Different modes of oxytocinergic modulation. (a) Proposed mechanism of oxytocin receptor GPCR signaling. A G protein activates PLC to degrade PIP₂ into IP₃ and DAG. Depleting membrane PIP₂ closes KCNQ channels, increasing resistance and depolarizing neurons. DAG activates PKC to phosphorylate spike channels (Tirko et al. 2018). (b, left) In first-order modulation, oxytocin directly depolarizes some principal excitatory cells such as CA2 pyramidal neurons (Tirko et al. 2018). (Middle) In second-order modulation, oxytocin reduces inhibitory transmission by either increasing spontaneous firing or impairing GABA release (Owen et al. 2013). (Right) In third-order modulation, or modulation of modulation, oxytocin receptors on serotoninergic terminals impact serotonin signaling in nucleus accumbens (top) (Dölen et al. 2013), and oxytocin increases VTA dopamine neuron firing but decreases SNc dopamine neuron firing (bottom) (Xiao et al. 2017).
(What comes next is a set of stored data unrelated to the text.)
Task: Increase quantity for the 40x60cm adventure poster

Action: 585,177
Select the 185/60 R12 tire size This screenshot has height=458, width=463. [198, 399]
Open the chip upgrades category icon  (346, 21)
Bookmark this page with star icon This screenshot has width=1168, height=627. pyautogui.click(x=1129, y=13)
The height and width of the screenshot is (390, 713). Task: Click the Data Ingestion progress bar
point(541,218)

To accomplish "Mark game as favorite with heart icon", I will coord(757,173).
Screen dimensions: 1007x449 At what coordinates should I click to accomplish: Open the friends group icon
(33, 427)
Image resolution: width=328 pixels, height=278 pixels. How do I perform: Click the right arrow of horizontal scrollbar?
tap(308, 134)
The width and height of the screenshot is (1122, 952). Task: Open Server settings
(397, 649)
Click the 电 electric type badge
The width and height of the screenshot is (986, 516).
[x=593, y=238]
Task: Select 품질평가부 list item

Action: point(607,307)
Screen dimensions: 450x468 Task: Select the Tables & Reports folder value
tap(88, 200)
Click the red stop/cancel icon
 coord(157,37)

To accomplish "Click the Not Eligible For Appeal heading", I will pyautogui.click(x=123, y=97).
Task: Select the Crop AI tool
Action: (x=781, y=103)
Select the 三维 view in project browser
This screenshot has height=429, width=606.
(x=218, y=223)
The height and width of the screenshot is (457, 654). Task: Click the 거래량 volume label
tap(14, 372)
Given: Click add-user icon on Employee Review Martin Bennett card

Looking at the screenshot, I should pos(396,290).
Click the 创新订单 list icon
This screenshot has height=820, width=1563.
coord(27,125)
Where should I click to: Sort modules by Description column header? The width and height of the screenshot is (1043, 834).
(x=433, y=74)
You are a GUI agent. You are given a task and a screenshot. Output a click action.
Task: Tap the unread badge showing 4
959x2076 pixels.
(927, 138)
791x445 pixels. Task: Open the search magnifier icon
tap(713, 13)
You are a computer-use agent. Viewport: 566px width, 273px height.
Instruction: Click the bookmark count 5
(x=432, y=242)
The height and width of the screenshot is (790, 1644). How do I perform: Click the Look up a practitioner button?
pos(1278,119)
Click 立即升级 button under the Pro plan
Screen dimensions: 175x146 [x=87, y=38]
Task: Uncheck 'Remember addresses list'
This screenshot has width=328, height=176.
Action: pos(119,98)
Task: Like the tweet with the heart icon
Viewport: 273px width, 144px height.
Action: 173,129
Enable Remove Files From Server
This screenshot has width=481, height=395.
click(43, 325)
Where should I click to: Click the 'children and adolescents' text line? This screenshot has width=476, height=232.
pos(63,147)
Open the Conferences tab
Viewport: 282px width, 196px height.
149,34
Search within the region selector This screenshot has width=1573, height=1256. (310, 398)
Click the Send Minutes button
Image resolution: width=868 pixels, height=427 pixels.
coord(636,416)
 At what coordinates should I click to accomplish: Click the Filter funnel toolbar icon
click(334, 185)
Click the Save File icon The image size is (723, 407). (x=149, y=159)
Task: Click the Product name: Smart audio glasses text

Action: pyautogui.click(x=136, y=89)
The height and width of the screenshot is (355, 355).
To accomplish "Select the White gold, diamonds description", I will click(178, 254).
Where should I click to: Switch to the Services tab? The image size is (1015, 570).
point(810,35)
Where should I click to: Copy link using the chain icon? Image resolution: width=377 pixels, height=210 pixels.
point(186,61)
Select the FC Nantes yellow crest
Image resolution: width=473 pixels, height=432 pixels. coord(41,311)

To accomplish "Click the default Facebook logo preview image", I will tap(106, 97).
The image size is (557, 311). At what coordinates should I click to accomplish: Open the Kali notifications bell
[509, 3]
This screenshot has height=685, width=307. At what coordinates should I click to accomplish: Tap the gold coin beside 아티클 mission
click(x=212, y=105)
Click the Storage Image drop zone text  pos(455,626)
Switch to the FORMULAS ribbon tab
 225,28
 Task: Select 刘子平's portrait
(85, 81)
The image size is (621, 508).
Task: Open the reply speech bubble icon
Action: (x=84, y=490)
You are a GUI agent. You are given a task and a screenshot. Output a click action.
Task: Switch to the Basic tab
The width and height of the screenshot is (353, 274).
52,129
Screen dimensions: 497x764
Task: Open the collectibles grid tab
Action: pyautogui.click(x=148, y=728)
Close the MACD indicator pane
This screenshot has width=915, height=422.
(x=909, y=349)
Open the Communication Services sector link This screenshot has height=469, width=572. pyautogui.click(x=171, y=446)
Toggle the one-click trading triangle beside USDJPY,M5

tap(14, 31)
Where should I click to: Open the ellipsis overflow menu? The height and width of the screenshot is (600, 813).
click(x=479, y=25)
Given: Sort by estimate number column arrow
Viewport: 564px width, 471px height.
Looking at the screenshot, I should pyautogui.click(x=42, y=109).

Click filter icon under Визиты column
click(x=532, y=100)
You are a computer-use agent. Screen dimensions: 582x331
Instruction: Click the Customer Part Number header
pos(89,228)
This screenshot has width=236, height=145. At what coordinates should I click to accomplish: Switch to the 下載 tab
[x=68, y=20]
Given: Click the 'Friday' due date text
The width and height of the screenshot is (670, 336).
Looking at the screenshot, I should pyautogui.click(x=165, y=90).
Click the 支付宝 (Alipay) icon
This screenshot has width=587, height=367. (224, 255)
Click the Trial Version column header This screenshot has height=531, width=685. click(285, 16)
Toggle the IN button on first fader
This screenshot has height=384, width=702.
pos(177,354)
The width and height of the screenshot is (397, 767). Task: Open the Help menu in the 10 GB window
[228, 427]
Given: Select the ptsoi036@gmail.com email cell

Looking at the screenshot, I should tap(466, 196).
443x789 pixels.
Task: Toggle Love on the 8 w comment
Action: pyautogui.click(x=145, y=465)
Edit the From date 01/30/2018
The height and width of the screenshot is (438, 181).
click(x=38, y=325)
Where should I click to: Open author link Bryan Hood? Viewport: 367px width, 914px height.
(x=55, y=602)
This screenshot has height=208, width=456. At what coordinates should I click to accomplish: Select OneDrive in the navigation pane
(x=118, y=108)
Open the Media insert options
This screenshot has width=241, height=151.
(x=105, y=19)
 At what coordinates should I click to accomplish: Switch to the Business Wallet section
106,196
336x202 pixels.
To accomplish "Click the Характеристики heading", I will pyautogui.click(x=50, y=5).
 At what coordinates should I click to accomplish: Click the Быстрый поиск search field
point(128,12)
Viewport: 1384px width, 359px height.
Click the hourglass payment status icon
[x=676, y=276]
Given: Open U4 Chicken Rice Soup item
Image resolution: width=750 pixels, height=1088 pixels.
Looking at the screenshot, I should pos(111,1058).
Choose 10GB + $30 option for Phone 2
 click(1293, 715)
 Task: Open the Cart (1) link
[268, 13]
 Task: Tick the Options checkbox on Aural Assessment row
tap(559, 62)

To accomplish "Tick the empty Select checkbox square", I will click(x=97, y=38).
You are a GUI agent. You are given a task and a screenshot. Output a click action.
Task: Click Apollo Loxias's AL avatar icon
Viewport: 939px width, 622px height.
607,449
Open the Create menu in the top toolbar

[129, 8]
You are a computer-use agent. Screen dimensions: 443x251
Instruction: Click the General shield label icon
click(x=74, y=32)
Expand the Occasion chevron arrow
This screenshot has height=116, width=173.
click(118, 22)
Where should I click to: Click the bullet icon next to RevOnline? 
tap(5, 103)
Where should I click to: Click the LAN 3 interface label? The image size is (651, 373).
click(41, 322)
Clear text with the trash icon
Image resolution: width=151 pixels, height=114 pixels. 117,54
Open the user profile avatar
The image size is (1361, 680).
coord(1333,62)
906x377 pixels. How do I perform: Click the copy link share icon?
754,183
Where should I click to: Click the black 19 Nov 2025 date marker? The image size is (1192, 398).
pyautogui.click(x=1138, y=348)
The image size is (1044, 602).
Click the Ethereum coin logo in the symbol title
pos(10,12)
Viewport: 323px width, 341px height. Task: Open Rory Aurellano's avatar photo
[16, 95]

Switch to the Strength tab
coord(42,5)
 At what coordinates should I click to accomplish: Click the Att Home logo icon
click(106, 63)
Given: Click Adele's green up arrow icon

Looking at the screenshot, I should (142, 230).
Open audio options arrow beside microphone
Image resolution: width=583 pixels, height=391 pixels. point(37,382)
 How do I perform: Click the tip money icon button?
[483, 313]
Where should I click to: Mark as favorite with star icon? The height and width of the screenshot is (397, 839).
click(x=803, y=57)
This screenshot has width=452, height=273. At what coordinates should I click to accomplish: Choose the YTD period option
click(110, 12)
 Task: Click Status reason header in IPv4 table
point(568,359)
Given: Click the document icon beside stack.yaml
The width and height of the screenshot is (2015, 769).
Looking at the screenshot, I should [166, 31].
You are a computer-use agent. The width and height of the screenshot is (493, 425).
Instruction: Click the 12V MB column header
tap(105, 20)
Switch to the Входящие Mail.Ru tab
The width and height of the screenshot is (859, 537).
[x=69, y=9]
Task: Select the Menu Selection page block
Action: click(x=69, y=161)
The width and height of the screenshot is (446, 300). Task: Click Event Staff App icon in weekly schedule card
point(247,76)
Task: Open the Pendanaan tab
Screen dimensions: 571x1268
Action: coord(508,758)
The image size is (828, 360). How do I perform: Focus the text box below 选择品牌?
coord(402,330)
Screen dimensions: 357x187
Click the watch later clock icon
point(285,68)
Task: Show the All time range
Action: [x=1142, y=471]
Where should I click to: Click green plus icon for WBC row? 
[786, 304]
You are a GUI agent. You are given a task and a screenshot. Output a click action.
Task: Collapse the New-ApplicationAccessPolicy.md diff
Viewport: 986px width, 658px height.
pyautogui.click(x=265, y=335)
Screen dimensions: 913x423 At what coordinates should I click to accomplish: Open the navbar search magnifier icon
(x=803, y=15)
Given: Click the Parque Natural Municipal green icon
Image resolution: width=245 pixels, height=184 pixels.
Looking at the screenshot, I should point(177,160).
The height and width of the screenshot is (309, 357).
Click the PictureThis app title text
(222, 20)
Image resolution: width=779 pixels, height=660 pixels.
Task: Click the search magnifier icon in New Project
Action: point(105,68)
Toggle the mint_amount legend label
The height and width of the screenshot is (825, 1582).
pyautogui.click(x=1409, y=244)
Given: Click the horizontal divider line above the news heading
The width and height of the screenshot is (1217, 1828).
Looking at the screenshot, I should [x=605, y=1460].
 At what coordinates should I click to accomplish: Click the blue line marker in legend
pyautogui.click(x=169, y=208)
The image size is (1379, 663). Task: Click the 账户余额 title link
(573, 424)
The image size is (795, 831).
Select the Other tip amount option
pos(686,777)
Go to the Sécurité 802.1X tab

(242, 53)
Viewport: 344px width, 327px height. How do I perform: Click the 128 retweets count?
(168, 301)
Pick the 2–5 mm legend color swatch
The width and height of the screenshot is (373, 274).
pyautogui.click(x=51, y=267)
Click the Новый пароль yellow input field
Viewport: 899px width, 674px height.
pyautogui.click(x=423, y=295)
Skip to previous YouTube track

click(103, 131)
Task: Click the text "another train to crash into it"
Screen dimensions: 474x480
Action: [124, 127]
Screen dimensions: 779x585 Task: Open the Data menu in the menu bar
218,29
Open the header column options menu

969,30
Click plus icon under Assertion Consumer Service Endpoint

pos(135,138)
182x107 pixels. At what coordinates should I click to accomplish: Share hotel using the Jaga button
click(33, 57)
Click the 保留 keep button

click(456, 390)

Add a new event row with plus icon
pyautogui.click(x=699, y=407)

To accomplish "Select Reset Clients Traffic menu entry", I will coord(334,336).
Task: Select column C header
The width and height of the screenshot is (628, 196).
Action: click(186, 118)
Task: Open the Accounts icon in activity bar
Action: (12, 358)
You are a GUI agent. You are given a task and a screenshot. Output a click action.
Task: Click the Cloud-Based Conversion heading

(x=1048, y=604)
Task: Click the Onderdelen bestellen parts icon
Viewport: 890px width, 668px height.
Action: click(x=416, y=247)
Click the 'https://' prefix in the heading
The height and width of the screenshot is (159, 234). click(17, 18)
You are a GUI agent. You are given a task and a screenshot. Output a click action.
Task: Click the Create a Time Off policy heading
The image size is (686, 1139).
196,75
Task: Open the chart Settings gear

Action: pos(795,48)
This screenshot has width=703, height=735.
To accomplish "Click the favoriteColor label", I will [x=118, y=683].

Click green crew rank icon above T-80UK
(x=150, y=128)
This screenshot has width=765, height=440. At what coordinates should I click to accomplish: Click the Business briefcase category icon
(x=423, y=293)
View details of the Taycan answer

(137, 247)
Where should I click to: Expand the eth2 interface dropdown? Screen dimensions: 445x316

Abbreviations: 5-HT, 5-hydroxytryptamine; DAG, diacylglycerol; DAn, dopamine neuron; GABA, γ aminobutyric acid; GPCR, G protein–coupled receptor; IP₃, inositol triphosphate; KCNQ, M-type K⁺ channel; MSN, medium spiny neuron; OXTR, oxytocin receptor; P, phosphorylation; PIP₂, phosphatidylinositol 4,5-bisphosphate; PKC, protein kinase C; PLC, phospholipase C; PVN, paraventricular nucleus of the hypothalamus; SNc, substantia nigra pars compacta; TGOT, [Thr⁴, Gly⁷]-oxytocin; VTA, ventral tegmental area.